Beyond the study of the mechanism of action of drugs like levodopa, our research effort is now expanding into the examination of possible genetic substrates of the disease. Recent clinical studies have identified parkin, DJ-1 PINK1 and LRRK2 gene mutations as closely associated with familial Parkinson's disease (eg Shen and Cookson, 2004). Through an extensive collaboration with the Harvard Neurology Group at Brigham and Women's Hospital, we have initiated a series of studies with parkin, DJ-1 and PINK1 deficient mice in order to assess their behavioral, neuroanatomical and neurochemical phenotype and evaluate the role of these gene products in the onset and development of the disease. Our findings so far suggest that targeted deletion of the parkin, DJ-1 and PINK1 genes or overexpression of the LRRK2 gene leads to defects in locomotor behavior and/or stimulated dopamine release consistent with the phenotype of Parkinson's Disease (Goldberg et al, 2005; ; Kitada et al, 2007; Tong et al, 2009).

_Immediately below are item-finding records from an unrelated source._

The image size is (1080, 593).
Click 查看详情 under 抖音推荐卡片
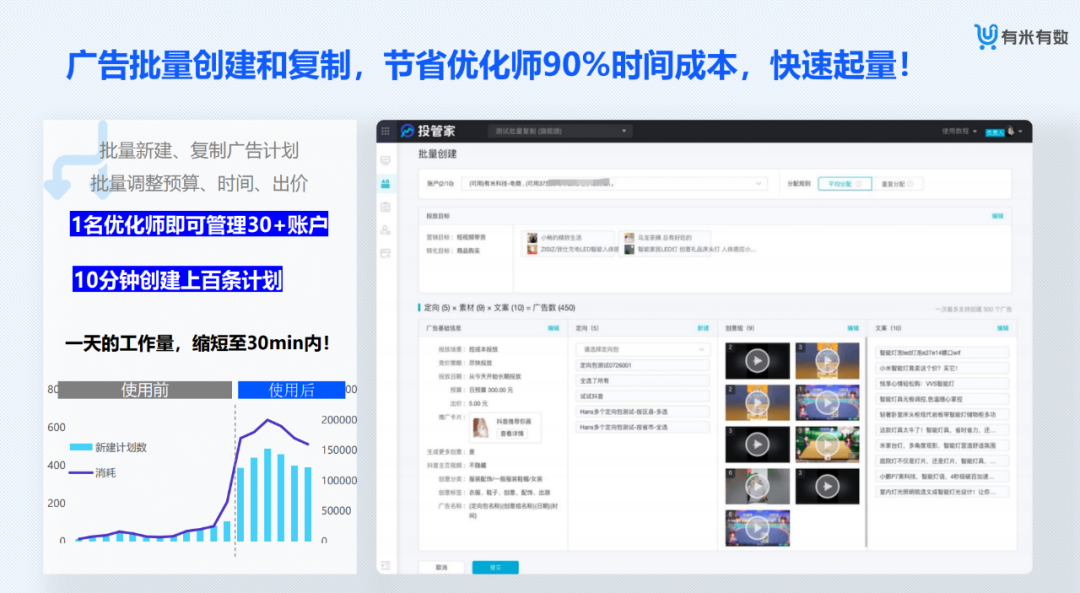(512, 432)
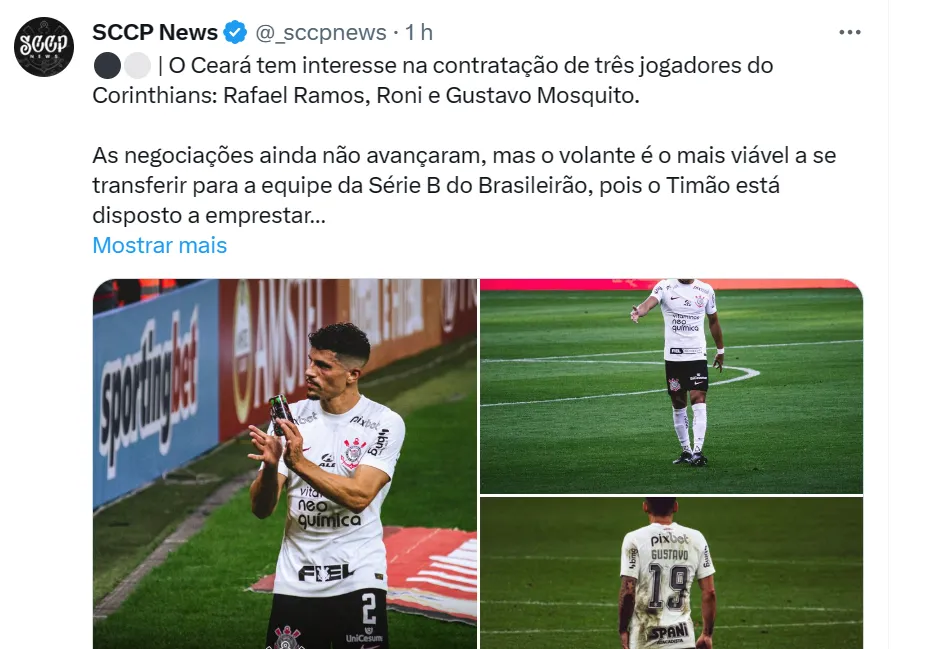
Task: Click the Corinthians crest on left photo shirt
Action: point(354,454)
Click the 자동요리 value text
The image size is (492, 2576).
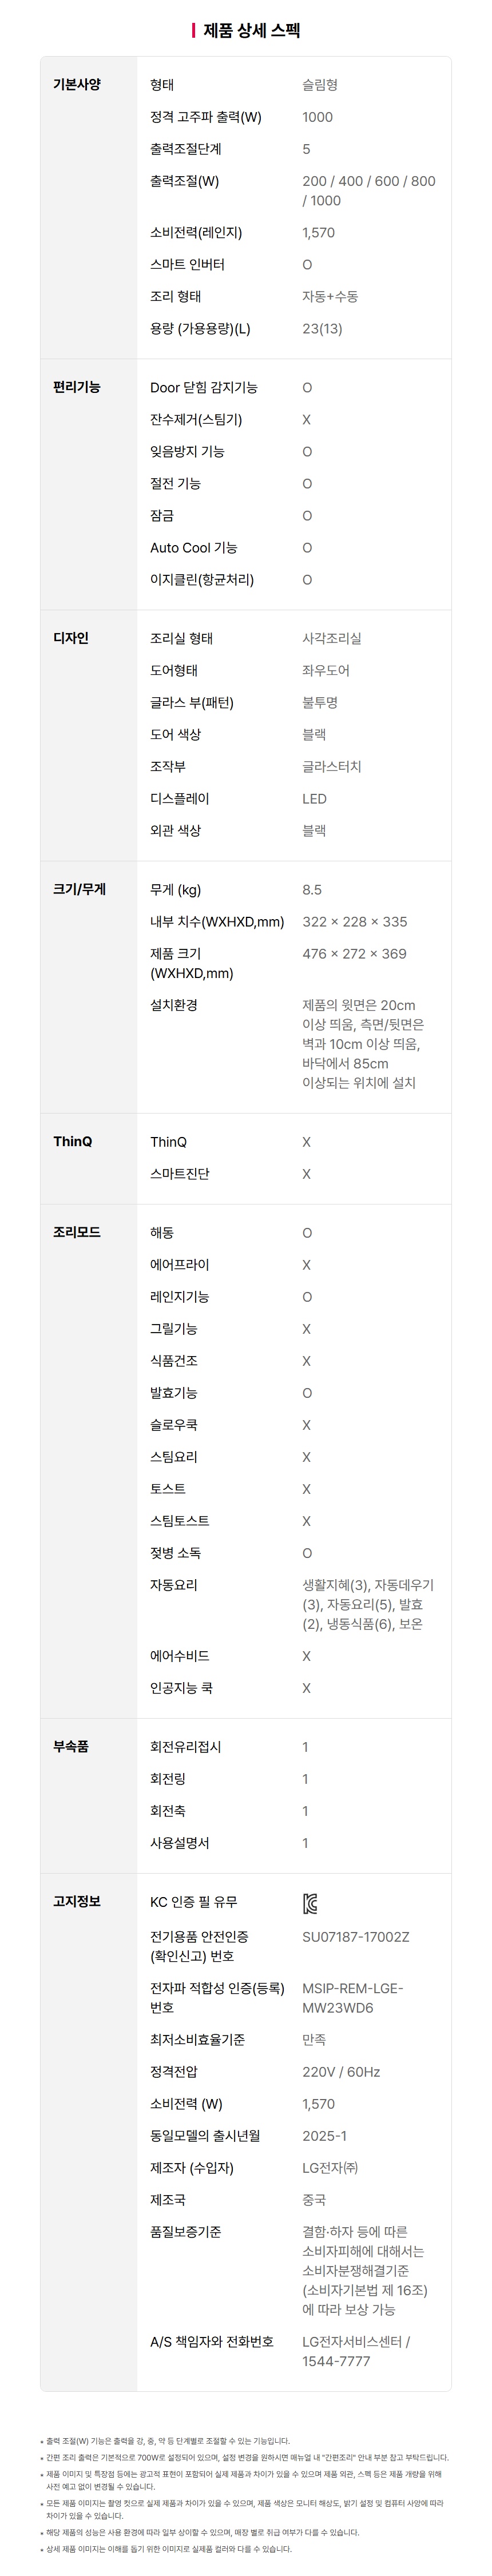(368, 1604)
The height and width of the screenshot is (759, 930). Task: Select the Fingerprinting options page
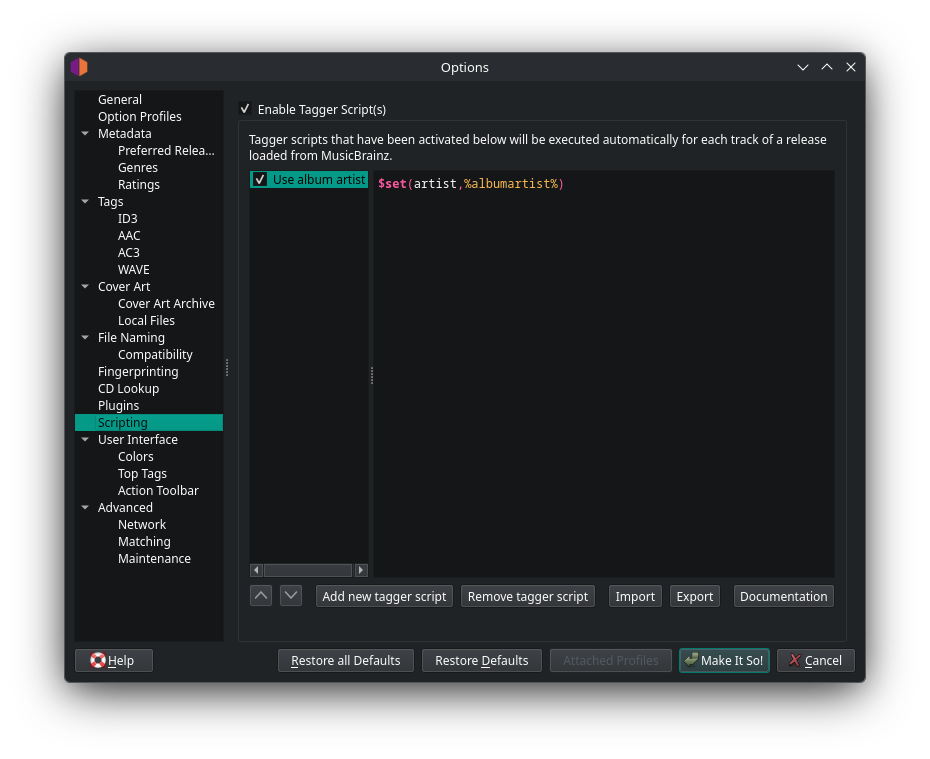138,372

In collaboration with the Tufts Department of Computer and Electrical Engineering and colleagues inside and outside Tufts, we have initiated a study on the effects of magnetic excitation on neurotransmitter release and cell death. The objective is to identify the biological substrates involved in cell death following exposure to magnetic fields similar to those emitted by handheld electronic devices (i.e. cell phones and PDAs) and household appliances (i.e. microwave ovens). Furthermore, this line of research will seek to identify the substrates involved in the deep magnetic stimulation therapy currently used for treatment of Parkinson’s disease, depression and psychotic disorders.
|Earth Magnetic Induction
Table 1. Cyclotron resonance frequency in Hz for the most significant ions for neurotransmitter exocytosis. 60 µT is the earth’s magnetic induction in Boston, MA and the frequencies on that column would apply for the magnetic fields studied here.

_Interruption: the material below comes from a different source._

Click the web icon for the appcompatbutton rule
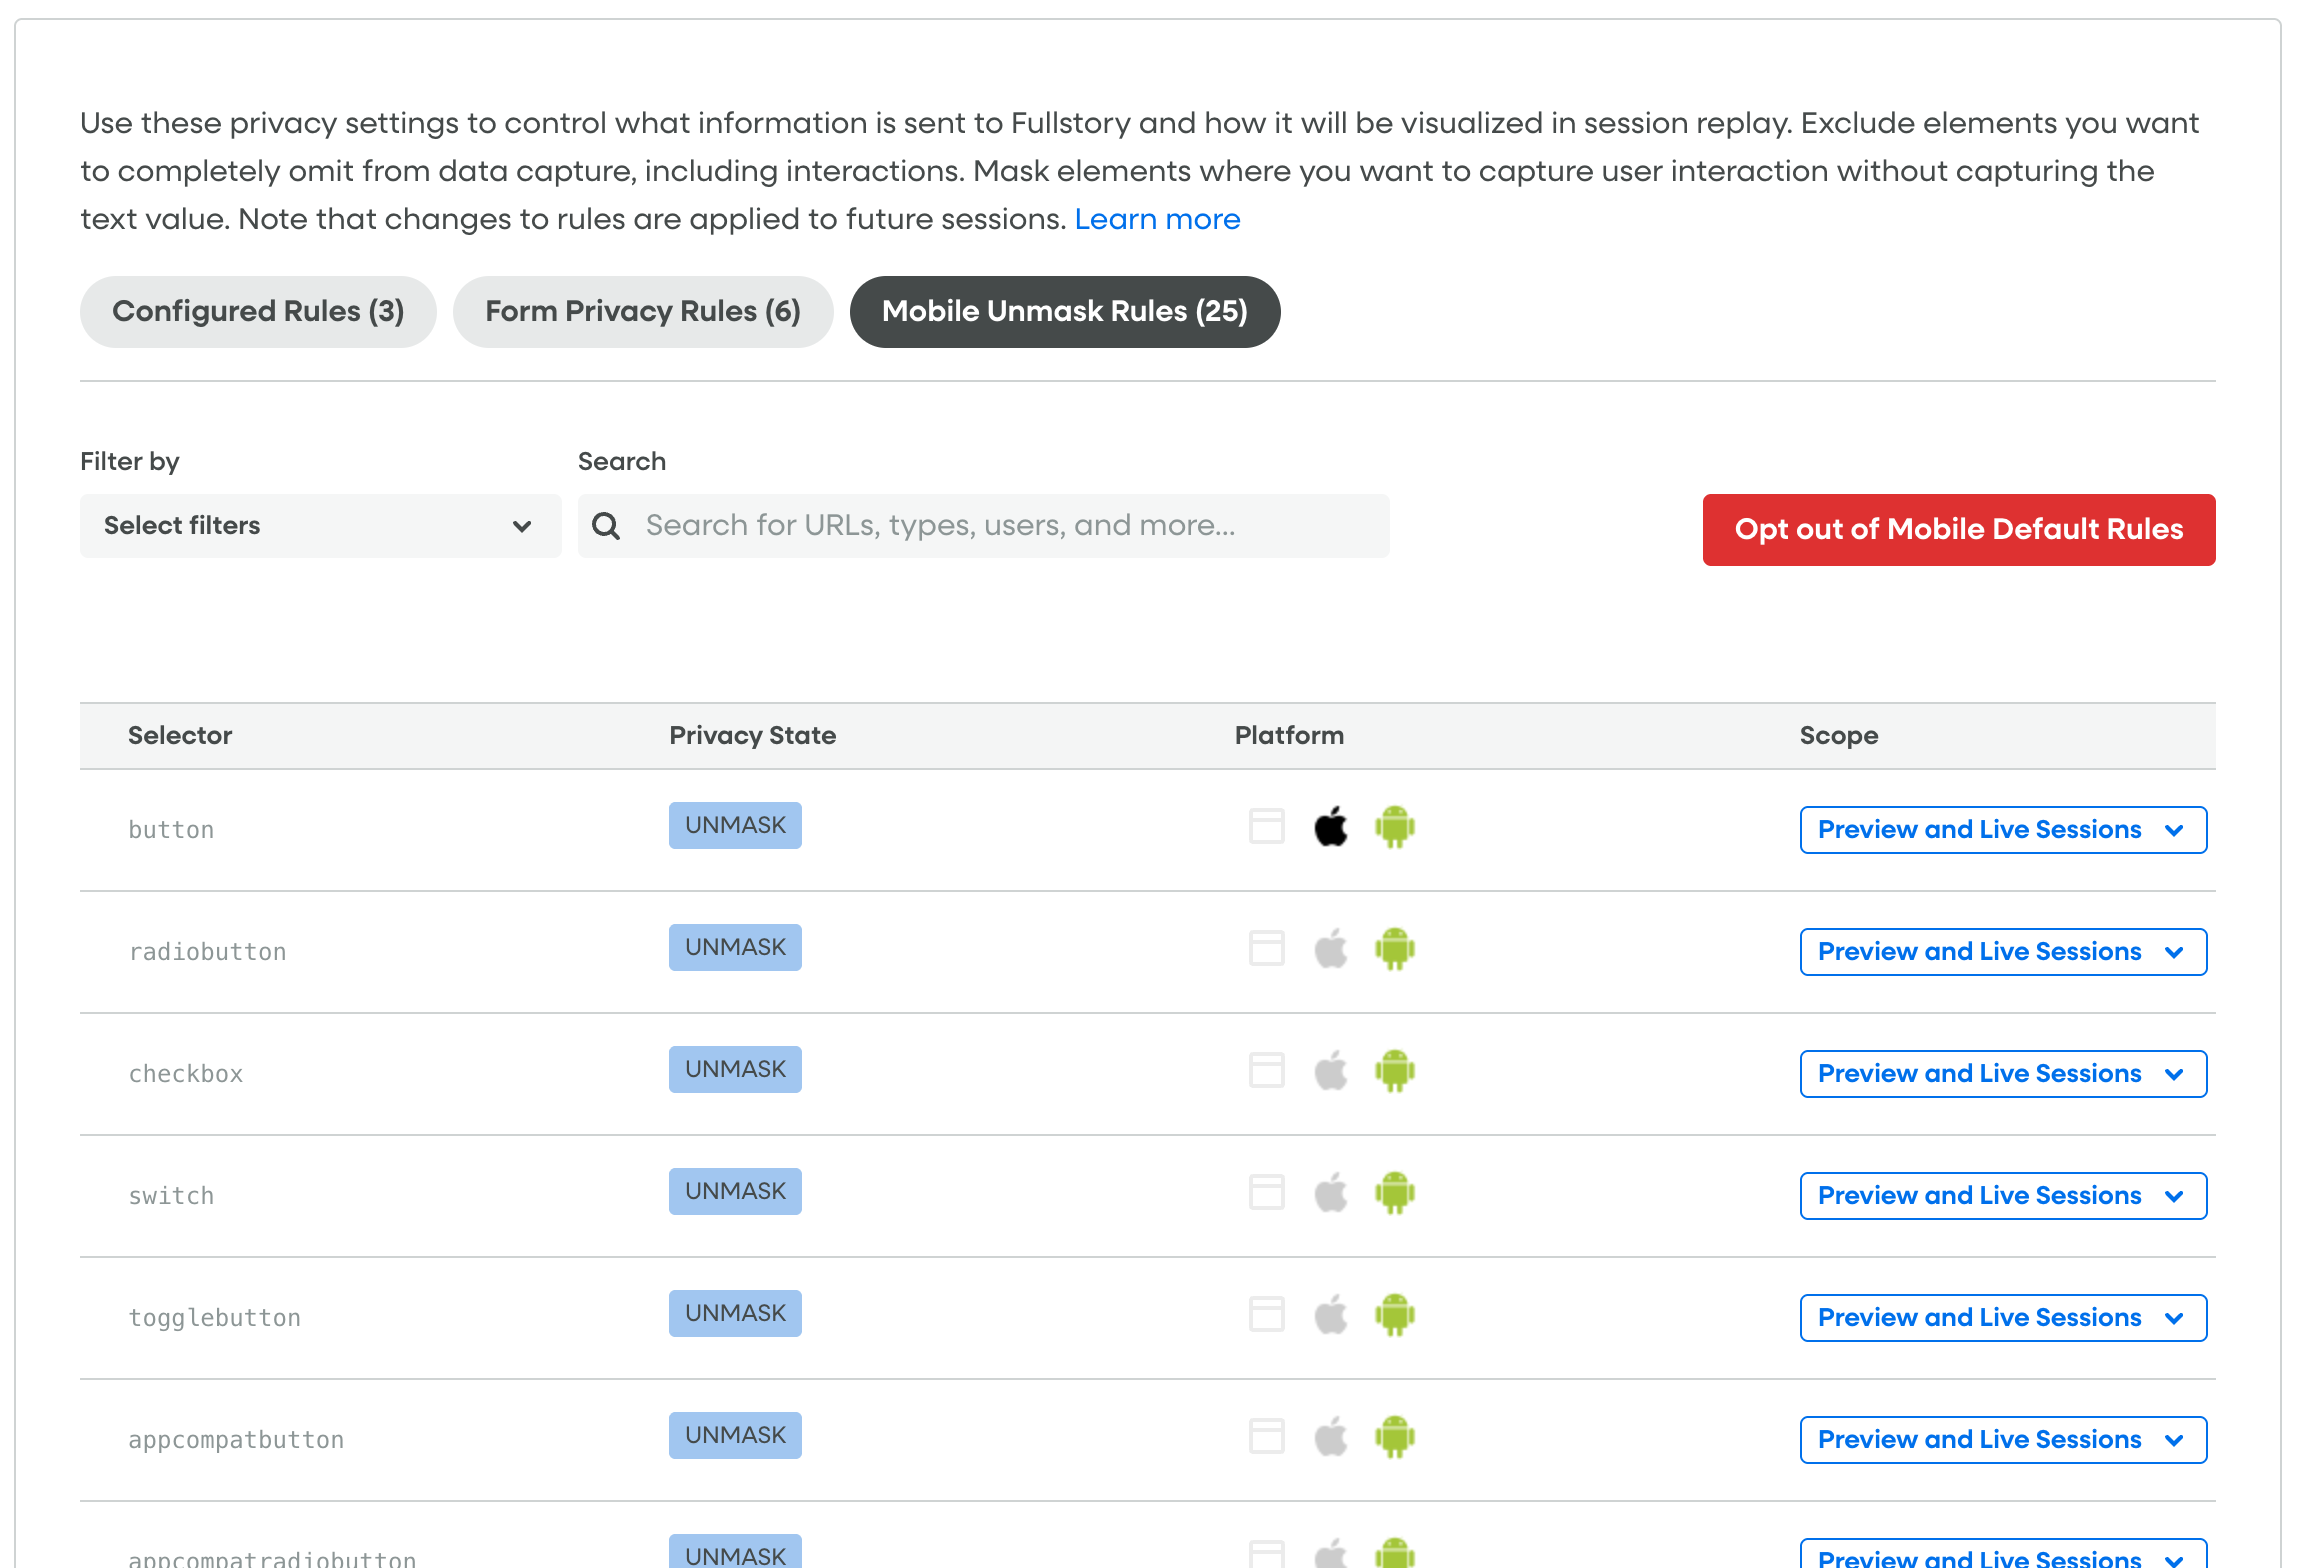 click(x=1266, y=1437)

Figure 3. The circular magnetic coil (center left) used on the microscope stage to induce exposure to magnetic fields. On the left is the recording carbon fiber microelectrode and on the right the stimulating solution glass pipette. The 35mm dish with the cell culture and the ground electrode are pictured in the center. The current flow through the coil is controlled by a computer-driven mini-amplifier.

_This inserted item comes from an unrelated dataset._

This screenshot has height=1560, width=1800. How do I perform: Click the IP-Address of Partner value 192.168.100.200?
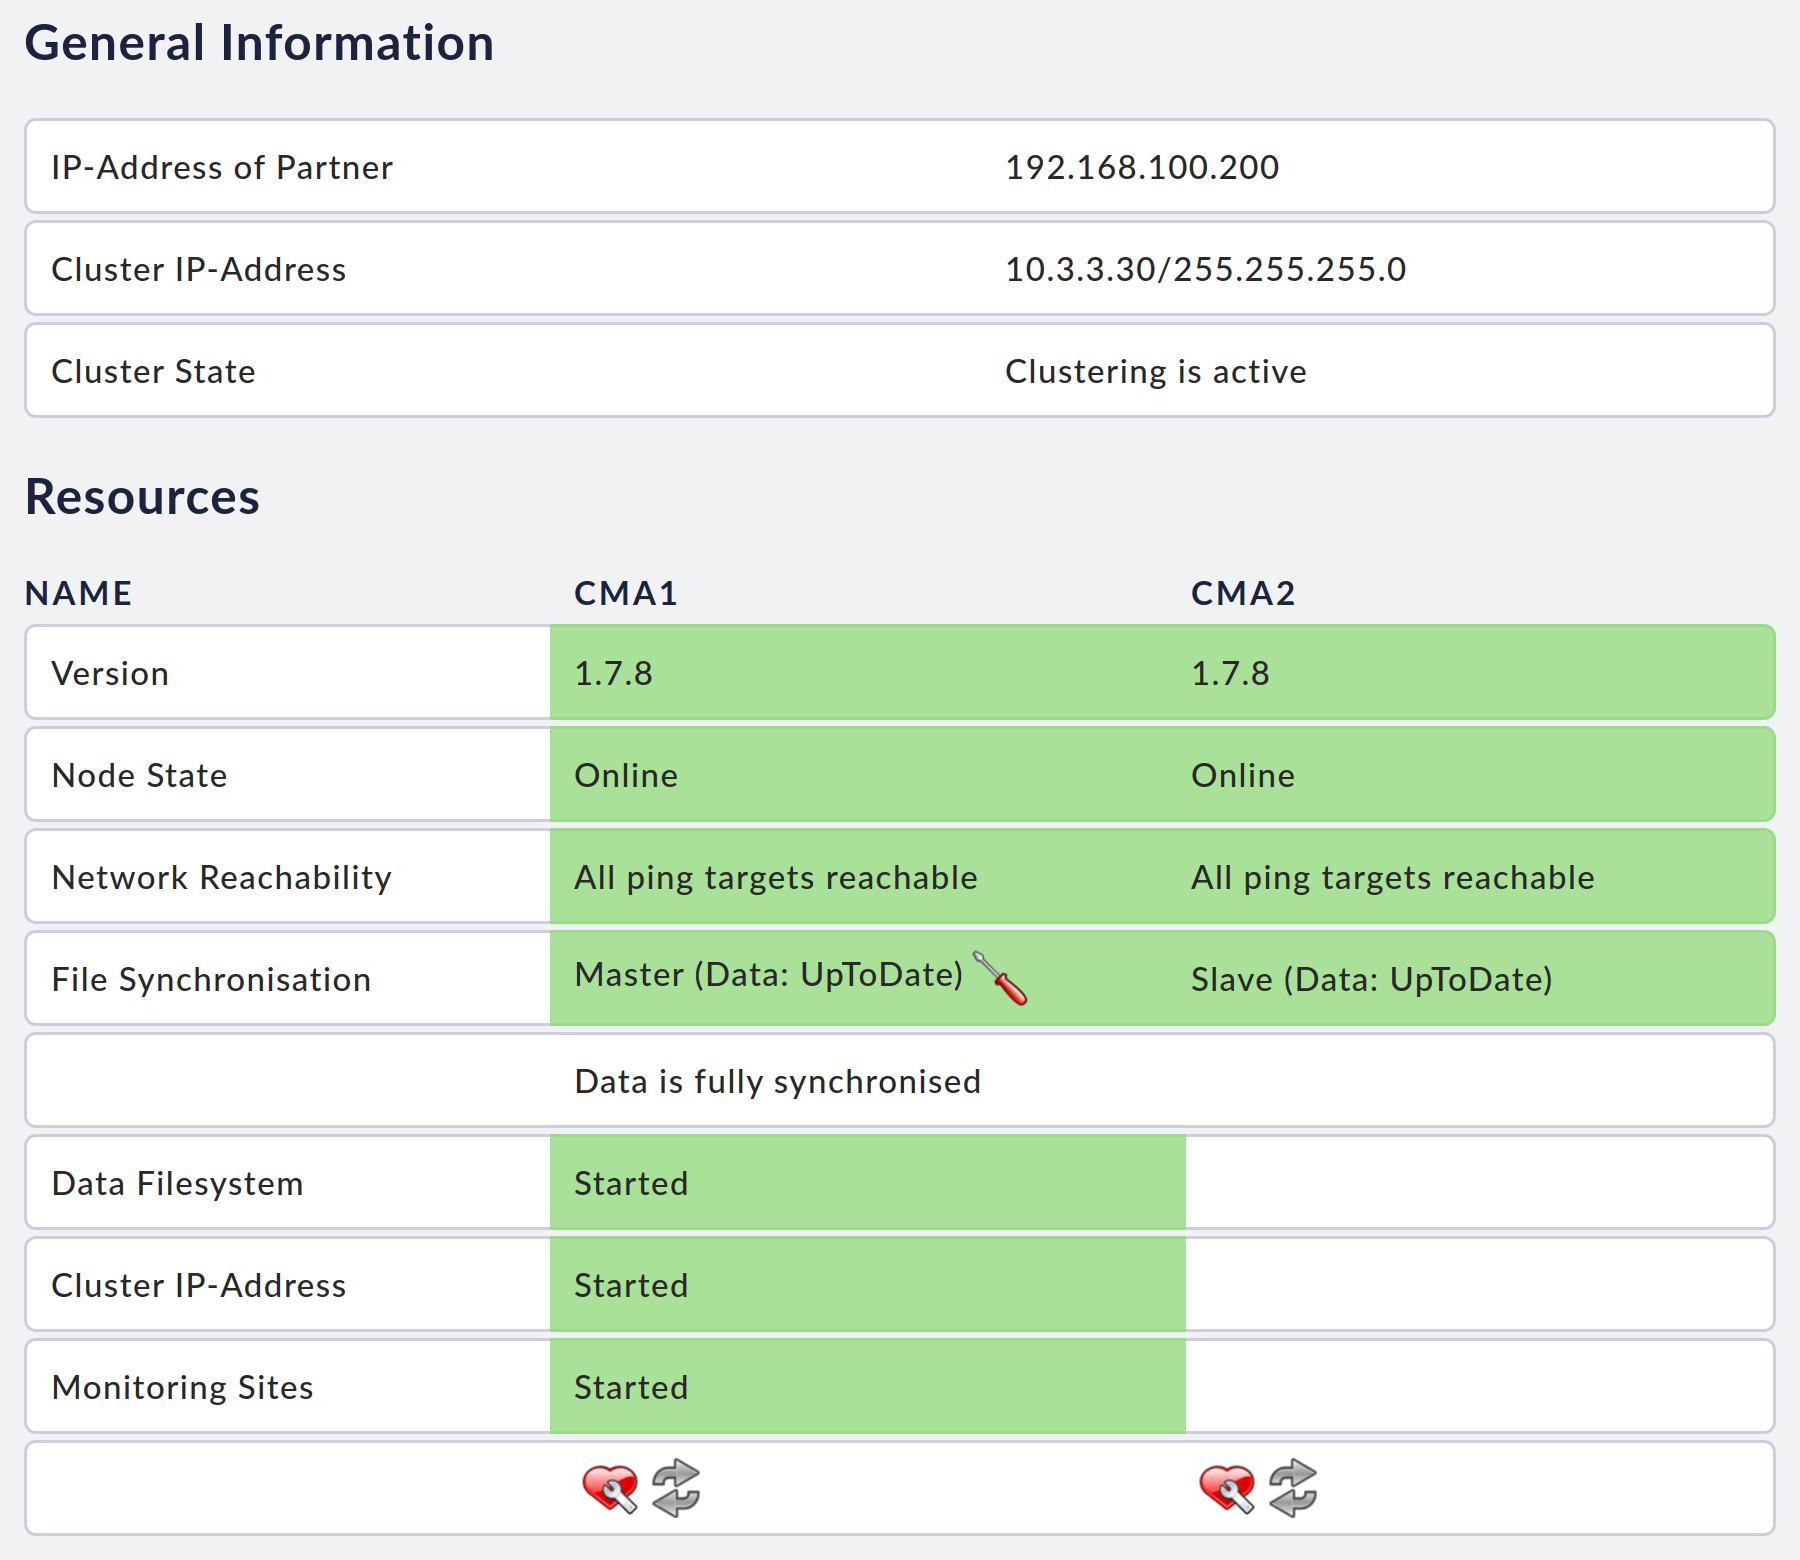(x=1141, y=167)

We have now preliminary evidence to suggest that the cyclotron resonance frequency specific for Ca2+ ions (44-48 Hz, table 1) is the one to significantly increase neurotransmitter quantal size, alter properties of Ca2+ channels, increase Ca2+ entry into the cytosol and, therefore, likely to induce cell death. We accordingly hypothesize that exposure to calcium-specific cyclotron resonance frequencies can potentiate biogenic amine neurotransmitter exocytosis and induce deleterious effects on paracrine and neuronal cells that may suffer damage from prolonged exposure to products of the excess neurotransmitter oxidation. If confirmed, this finding can potentially lead to fundamental innovations in the design of electronic devices so that harmful effects of electromagnetic emissions can be blocked, while beneficial effects of magnetic brain stimulation therapy used in clinical settings are maximized.